======== DATA SECTION

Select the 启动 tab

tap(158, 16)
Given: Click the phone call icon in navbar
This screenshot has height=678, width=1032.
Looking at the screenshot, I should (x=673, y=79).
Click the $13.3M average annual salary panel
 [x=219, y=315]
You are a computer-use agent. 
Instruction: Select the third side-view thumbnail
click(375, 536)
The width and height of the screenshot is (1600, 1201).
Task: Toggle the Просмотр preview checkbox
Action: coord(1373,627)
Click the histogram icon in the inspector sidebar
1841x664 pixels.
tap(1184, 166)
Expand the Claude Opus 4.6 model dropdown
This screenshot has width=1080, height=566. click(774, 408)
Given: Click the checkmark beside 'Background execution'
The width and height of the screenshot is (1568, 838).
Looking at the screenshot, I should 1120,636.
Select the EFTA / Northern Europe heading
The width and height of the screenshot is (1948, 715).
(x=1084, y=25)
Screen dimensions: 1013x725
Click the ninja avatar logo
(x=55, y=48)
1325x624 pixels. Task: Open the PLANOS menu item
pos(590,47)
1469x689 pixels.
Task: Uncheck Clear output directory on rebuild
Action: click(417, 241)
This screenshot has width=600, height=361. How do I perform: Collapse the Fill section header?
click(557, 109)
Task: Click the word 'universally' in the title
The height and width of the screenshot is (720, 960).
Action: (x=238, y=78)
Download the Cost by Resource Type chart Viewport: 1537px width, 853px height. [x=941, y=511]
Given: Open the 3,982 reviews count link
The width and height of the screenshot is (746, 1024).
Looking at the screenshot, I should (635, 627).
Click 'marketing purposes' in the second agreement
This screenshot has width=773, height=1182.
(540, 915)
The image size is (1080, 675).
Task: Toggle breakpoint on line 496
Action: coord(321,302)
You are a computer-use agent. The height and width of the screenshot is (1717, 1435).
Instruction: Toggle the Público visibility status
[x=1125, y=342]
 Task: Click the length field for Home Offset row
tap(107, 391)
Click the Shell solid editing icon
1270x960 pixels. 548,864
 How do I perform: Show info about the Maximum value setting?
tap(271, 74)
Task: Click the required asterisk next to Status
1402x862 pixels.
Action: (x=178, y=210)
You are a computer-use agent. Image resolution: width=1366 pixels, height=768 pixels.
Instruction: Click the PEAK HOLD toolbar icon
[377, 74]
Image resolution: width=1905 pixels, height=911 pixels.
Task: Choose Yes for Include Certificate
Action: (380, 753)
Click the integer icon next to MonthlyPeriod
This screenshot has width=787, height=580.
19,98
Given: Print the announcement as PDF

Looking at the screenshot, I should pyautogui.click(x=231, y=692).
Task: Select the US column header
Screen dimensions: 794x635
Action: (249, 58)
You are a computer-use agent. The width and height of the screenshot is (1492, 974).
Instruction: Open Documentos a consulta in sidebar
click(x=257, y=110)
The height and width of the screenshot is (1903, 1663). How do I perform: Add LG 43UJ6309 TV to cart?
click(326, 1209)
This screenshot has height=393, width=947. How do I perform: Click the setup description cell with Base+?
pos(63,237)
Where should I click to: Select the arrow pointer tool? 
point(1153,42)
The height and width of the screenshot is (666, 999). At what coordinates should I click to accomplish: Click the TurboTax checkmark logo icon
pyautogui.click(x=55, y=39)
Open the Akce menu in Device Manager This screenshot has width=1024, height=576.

================

== TASK GOAL ==
All that should be written out is the stretch of lines above between the one holding "Download the Cost" and the one holding "Given: Open the 3,982 reviews count link", inclusive, exactly as given.

== TASK RESPONSE ==
Download the Cost by Resource Type chart Viewport: 1537px width, 853px height. [x=941, y=511]
Given: Open the 3,982 reviews count link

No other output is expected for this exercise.